■ **EXERCISE OBJECTIVE**:
From the entries below, return exactly the lines beginning at the one that contains "Click the Name" and ending at the one that contains "Image resolution: width=900", both of them included, and only those lines.

[Source records]
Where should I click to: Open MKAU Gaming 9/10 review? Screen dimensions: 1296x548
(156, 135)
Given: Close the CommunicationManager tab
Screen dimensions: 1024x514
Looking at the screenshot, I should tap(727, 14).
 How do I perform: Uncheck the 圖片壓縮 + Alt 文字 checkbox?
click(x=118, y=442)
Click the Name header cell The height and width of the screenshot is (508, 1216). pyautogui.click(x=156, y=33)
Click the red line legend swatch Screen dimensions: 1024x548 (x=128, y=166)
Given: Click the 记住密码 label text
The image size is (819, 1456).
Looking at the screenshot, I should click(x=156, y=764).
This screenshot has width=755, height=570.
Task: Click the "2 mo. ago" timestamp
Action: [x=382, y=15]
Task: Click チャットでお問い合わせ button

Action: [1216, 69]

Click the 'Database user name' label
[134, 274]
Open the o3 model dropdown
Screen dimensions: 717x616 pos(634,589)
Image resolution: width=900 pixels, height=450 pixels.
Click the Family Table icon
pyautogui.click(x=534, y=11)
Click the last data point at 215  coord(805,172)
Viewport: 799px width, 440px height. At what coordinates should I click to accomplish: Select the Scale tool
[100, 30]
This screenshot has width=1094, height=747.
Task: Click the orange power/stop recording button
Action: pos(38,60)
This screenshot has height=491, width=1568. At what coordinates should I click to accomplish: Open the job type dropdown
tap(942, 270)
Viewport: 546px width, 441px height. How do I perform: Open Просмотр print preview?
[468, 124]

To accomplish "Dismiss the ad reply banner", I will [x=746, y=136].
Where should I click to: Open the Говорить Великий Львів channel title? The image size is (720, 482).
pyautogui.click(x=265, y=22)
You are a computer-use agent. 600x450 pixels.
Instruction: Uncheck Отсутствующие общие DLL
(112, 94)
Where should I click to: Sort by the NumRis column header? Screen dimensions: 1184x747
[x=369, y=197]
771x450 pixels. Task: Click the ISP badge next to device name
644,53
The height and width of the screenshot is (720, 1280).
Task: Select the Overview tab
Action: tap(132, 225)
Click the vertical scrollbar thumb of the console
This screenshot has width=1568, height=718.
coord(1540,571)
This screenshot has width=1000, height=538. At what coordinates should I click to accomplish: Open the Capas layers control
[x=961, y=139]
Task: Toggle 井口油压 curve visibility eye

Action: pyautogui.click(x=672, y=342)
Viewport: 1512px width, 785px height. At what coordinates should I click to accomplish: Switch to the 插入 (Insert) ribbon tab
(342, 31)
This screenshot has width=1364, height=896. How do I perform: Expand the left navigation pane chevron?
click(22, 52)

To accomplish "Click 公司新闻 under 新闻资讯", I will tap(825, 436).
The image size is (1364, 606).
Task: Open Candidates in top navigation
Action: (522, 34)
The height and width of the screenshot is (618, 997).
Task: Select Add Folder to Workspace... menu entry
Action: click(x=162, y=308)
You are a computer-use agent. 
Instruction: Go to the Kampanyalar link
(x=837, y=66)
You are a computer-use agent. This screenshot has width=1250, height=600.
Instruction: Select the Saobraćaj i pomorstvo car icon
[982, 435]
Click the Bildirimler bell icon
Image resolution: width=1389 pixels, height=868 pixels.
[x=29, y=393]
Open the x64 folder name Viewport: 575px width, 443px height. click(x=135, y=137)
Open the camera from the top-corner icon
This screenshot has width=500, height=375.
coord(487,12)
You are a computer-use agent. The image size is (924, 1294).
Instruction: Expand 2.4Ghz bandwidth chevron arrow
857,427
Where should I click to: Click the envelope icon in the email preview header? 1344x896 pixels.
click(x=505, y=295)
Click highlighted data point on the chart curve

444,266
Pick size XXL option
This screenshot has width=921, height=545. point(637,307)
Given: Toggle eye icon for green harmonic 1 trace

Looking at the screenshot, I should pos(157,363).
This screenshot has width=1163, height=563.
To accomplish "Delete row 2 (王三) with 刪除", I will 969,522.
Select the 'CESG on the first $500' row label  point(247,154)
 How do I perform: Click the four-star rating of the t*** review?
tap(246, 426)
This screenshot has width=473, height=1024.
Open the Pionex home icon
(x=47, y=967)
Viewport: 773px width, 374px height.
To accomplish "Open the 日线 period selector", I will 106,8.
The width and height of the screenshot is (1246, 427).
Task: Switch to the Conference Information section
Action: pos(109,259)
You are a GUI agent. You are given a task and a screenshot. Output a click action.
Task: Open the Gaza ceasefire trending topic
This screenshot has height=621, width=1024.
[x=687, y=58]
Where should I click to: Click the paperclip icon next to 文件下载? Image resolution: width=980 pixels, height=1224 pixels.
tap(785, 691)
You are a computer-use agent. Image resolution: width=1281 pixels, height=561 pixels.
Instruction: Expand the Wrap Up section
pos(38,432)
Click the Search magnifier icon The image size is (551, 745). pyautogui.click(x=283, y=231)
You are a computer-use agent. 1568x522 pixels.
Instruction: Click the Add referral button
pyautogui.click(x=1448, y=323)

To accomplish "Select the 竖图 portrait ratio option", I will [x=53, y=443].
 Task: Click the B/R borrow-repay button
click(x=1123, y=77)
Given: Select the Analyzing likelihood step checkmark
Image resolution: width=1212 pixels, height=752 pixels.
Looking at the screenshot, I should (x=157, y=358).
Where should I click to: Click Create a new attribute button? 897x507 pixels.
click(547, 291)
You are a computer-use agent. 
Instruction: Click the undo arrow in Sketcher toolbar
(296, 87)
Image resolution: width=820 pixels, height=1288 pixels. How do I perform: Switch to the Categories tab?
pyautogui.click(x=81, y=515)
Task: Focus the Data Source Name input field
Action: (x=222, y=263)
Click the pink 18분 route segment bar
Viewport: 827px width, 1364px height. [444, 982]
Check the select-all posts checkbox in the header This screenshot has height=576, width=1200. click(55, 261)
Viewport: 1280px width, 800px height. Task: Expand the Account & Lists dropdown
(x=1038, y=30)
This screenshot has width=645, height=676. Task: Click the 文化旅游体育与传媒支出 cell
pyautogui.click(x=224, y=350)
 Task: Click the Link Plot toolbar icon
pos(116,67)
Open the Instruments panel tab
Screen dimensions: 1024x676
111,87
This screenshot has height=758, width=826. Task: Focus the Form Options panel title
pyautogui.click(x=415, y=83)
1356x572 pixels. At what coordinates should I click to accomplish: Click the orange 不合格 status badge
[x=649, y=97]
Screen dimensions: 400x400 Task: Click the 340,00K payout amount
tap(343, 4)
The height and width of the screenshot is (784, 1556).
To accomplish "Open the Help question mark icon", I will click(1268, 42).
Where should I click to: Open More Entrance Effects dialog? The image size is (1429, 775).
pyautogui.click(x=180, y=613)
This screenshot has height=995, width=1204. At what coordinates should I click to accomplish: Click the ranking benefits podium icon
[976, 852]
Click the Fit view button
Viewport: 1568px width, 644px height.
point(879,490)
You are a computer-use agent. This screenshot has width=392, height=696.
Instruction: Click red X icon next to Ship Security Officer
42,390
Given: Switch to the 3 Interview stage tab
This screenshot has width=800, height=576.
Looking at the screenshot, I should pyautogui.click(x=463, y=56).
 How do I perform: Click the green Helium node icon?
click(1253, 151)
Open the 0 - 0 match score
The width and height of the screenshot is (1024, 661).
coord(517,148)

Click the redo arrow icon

■ **RESPONSE TO THIS EXERCISE**:
Click the Name header cell The height and width of the screenshot is (508, 1216). pyautogui.click(x=156, y=33)
Click the red line legend swatch Screen dimensions: 1024x548 (x=128, y=166)
Given: Click the 记住密码 label text
The image size is (819, 1456).
Looking at the screenshot, I should click(x=156, y=764).
This screenshot has width=755, height=570.
Task: Click the "2 mo. ago" timestamp
Action: [x=382, y=15]
Task: Click チャットでお問い合わせ button

Action: [1216, 69]

Click the 'Database user name' label
[134, 274]
Open the o3 model dropdown
Screen dimensions: 717x616 pos(634,589)
Image resolution: width=900 pixels, height=450 pixels.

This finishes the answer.